# Refrigerator drying morels



## wiscoshroomin (Apr 29, 2014)

I accidently refrigerator dried a few morels, when I forgot them in the fridge last year. I tossed them, with some leeks, into some beaten eggs and milk, gave it a minute, scrambled them up. Wow, they were great.
After looking into it I found a tutorial somewhere describing this process. It described putting the mushrooms in paper bags and leaving them in the fridge. You mix the mushrooms around often, I believe daily, and leave them until they dry. You can leave them in the refrigerator indefinitely or move them into dry storage elsewhere. Anyone do this, or have any good pointers for easy long term storage? Should I just dry them on trays sitting out? Any pointers appreciated.
Its almost time, get your muck boots ready!!


----------



## offdagrid (May 21, 2013)

The best way I have found to preserve morels for long term storage is to completely dry them. Lay them on an old window screen and dry them in the sun with a light breeze on them. They don't have to be in the sun... you can dry them in your house or the garage with a fan on them too. I flip them a few times and when they're completely dry vacuum seal them under low pressure so you don't break em up... they will last for years! That is the best way I have found to preserve them. When you want some, take them out of the freezer, throw em in s bow of water and rehydrate them before cooking. The water makes a great broth too for a gravy or marinate base.


----------



## wiscoshroomin (Apr 29, 2014)

Thank you Offdagrid for your advice, exactly what I was looking for.


----------



## joebass (May 27, 2013)

Any one tried putting them in a dehydrator? If so for how long? I know if you leave them in there for the time recommended in my book that came with the dehydrator. They will get rely small.


----------



## shroomtrooper (May 12, 2013)

I did both last year. I fan dried some then I bought a dehydrator and dried some. I re hydrated some out of both and it seemed the fan dried ones tasted better than the dehydrator ones for frying up in butter and eating. maybe the heat from the dehydrator a little too much.
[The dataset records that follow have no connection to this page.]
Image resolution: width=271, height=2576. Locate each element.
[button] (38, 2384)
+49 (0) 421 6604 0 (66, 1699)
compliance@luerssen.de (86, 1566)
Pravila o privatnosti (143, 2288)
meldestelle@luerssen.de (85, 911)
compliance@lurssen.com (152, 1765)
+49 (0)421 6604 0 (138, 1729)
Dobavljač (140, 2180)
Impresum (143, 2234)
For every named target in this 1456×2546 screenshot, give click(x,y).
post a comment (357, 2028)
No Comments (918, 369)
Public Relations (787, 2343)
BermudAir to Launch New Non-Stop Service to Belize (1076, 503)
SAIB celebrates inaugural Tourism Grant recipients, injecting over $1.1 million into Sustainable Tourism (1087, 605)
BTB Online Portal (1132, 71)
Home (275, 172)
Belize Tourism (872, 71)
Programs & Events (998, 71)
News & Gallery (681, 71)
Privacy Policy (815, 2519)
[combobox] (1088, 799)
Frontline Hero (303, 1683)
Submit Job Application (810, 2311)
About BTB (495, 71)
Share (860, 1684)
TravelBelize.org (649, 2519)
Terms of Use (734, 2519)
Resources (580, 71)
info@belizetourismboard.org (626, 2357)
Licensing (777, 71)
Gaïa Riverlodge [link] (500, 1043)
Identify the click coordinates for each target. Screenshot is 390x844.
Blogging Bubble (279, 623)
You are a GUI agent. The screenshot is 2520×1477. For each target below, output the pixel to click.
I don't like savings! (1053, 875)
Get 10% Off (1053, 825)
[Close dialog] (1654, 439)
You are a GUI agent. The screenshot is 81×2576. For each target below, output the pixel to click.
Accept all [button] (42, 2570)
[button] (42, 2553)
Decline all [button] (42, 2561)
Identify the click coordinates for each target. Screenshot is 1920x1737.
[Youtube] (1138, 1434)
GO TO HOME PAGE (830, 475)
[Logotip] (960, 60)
Now if your making a cream sauce wow the dehydrator ones where awesome, that's all I had left couldn't compare to fan dried ones, but dehydrated ones awesome for making cream sauce. I also took some fresh ones and put them in a bag and filled with water like I do with my fish fillets. Takes a lot more space, have not thawed theme out yet.. Also maybe I went too long in the dehydrator if that's possible.


----------



## shroomtrooper (May 12, 2013)

I just put them in Mason jars and put in cupboard, they look sweet when you do that. Just finished mine from last year yesterday putting them on eggs with hash-browns.


----------



## halfbreed63 (May 8, 2014)

Last year had some in fridge wrapped in paper towels. They dried out keeping basically the same size. Ones on dehydrator did have shrinkage, but soaked overnight they come right back to size. Dried 32 trays. I soak mine in milk throw em in ziplock bag with seasoned flour, shake, put in hot bacon drippns in frying pan till golden brown. Remove. To pan add more bacon fat, some butter, leftover flour, stir cook slightly, adding leftover milk, stir to make sauce. Shroomtrooper I also put mine in 1/2 gal. mason jars. love to see them lined up on canning shelf.


----------



## tickcollector (Oct 21, 2012)

when rehydrating try this: spread your dry shrooms in a cake pan with/without paper towels in the bottom, get a spray bottle and lightly spray all your mushrooms, allow time to absorb, shake and repeat. Continue this until you reach the PERFECT amount of moisture content. This eliminates overly soggy mushrooms and all that extra liquid in the pan when you fry them. You can mist with wine, milk, water, seasoned water, beer, etc. Hope this works as well in Wisconsin as MN Be well!


----------